* **Exercices à réaliser**:
(a) D'après le texte sur les équipements intergénérationnels, en quelle année le cinéma « Le Pont des arts » de Marcq-en-Barœul a-t-il ouvert ?
(b) Citez tous les genres de films que compte la programmation du cinéma de Marcq-en-Barœul selon le texte sur les équipements intergénérationnels.
(c) Prolongez le texte sur les équipements intergénérationnels à partir de son dernier titre.

* **Extrait choisi**:
Un "intergénérationnel naturel" pour "fixer des habitants jeunes et moins jeunes"
Certains projets valorisés ne portent pas spécifiquement sur les enjeux du "bien vieillir" ; ils illustrent plutôt l'idée qu'il est possible de concevoir dès le départ un équipement de manière à répondre aux besoins et attentes de différents publics et générations.
Ainsi à Marcq-en-Barœul (Nord), le cinéma "Le Pont des arts", ouvert en 2021, est né de la volonté de la ville de "remplacer un équipement municipal vieillissant par un véritable pôle culturel, festif et de restauration", permettant d'attirer différents publics grâce à une programmation diverse – des films grand public, des films dédiés à la jeunesse ou des films d'art et essai. Plusieurs "points forts" sont soulignés dans ce projet, dont le choix d'un délégataire du cinéma "qui partage pleinement les objectifs culturels, sociaux et économiques de la commune". D'autres impacts – la "grande satisfaction des usagers, des riverains et des commerçants" et un gain d'attractivité pour la commune – ont trait à la redynamisation du cœur de ville.
Dans le même esprit, une ancienne friche a été reconvertie en centre aquatique à Privas (Ardèche). Cet équipement "facilite un intergénérationnel ‘naturel' qui répond finalement à nos objectifs initiaux du dispositif Action cœur de ville qui étaient de fixer des habitants jeunes et moins jeunes", selon Michel Valla, maire de Privas. Parmi les éléments de ce projet mis en avant : la démarche d'appropriation collective (implication des habitants, des associations et des partenaires), l'accessibilité et la proximité pédestre avec le centre-ville et des établissements de santé, des écoles et des bureaux – "ville du bien-être", intégration "aux rythmes de vie de la ville et de ses habitants"…
"Sortir de la compensation et de la bienfaisance"

* **Données**:
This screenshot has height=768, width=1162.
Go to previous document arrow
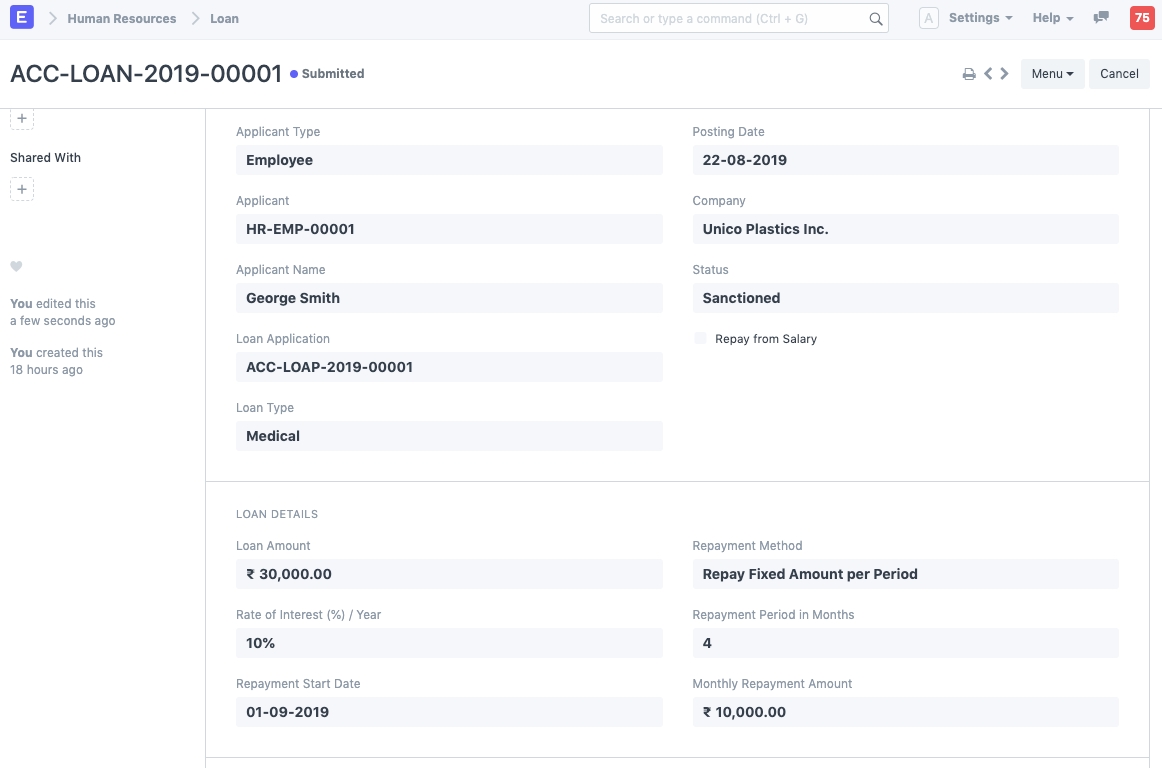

* **Corrigé**:
(a) En 2021.

(b) Les films grand public, les films dédiés à la jeunesse et les films d'art et essai.

(c)
"Les aînés sont des habitants et des citoyens qui veulent continuer à faire société", rappelle Angélique Giacomini, déléguée générale adjointe du Réseau francophone des Villes amies des aînés et docteur en sociologie. Elle poursuit : "Aujourd'hui plus de 85% des plus de 60 ans sont autonomes et pour autant ils ont des particularités de rythme : passage à la retraite, veuvage, grand-parentalité, etc. Toutes ces raisons nécessitent qu'on ait des égards particuliers pour qu'ils se sentent bienvenus au même titre que les autres générations." Ainsi, de son point de vue, la ville intergénérationnelle nécessite de "sortir de la compensation et de la bienfaisance" et de mobiliser "une multitude d'acteurs" – les habitants, les urbanistes et architectes, les commerçants, "des acteurs qui ne se sentent a priori pas concernés par ce défi de la transition démographique"… et pas seulement le secteur médicosocial.